A ideia do centro inclusivo, sem a categorização de quem visita o espaço vai ao encontro deste objetivo. “Temos a porta aberta a toda a gente, quem nos quiser visitar, vem. E os idosos irão também aprender muito com isso e ter uma vivência muito mais enriquecedora”, acredita.

Estado deve adaptar apoios

“A Catraia é um modelo pesado, porque as famílias são objeto de descompromisso e o Estado não tem tido uma fórmula à altura e que, de certa maneira, contemple a sustentabilidade dos estabelecimentos”, lamenta José Figueiredo Santos. Mantém, porém, a esperança de que a Segurança Social reequacione esta matéria. “Agora, fixam-nos 15 utentes, mas mantemos o pessoal na totalidade. São custos que acrescem, embora eles tenham valorizado a comparticipação. Estamos céticos em relação à cobertura de encargos, como, por exemplo, a mobilidade das crianças, que necessitam de ir para a escola, fazer exames médicos e outros. Isso obriga a transportes e há limitações legais.
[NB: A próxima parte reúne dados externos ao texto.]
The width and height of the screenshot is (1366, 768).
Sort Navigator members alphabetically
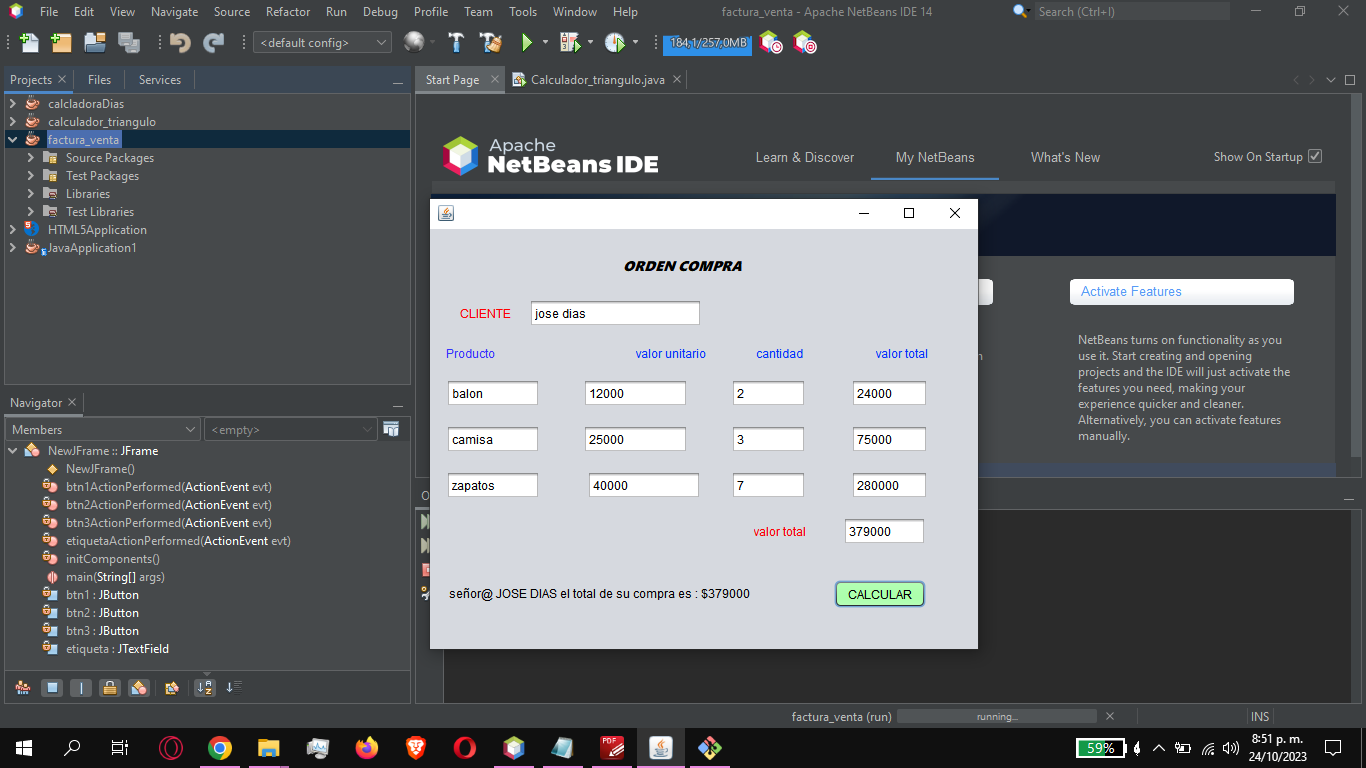[x=205, y=688]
De X em X tempo, somos obrigados a renovar a frota”, exemplifica. Com a chegada de setembro e o início de um novo ano letivo, a instituição não terá como renovar essa viatura. “O Estado tem de estar sensível a estas questões, porque é um Estado Social e não pode ter uma atitude aritmética e estatística em relação a crianças. Tem havido uma certa cegueira, própria de quem detém o poder e não é capaz de chegar às bases, contactando com as pessoas que têm experiência neste domínio. Já vivemos um período em que as relações entre o Estado e as instituições eram uma parceria e, hoje, é uma relação fiscalizadora e policial que não atende às necessidades das instituições. Há uma certa cegueira política”, crítica.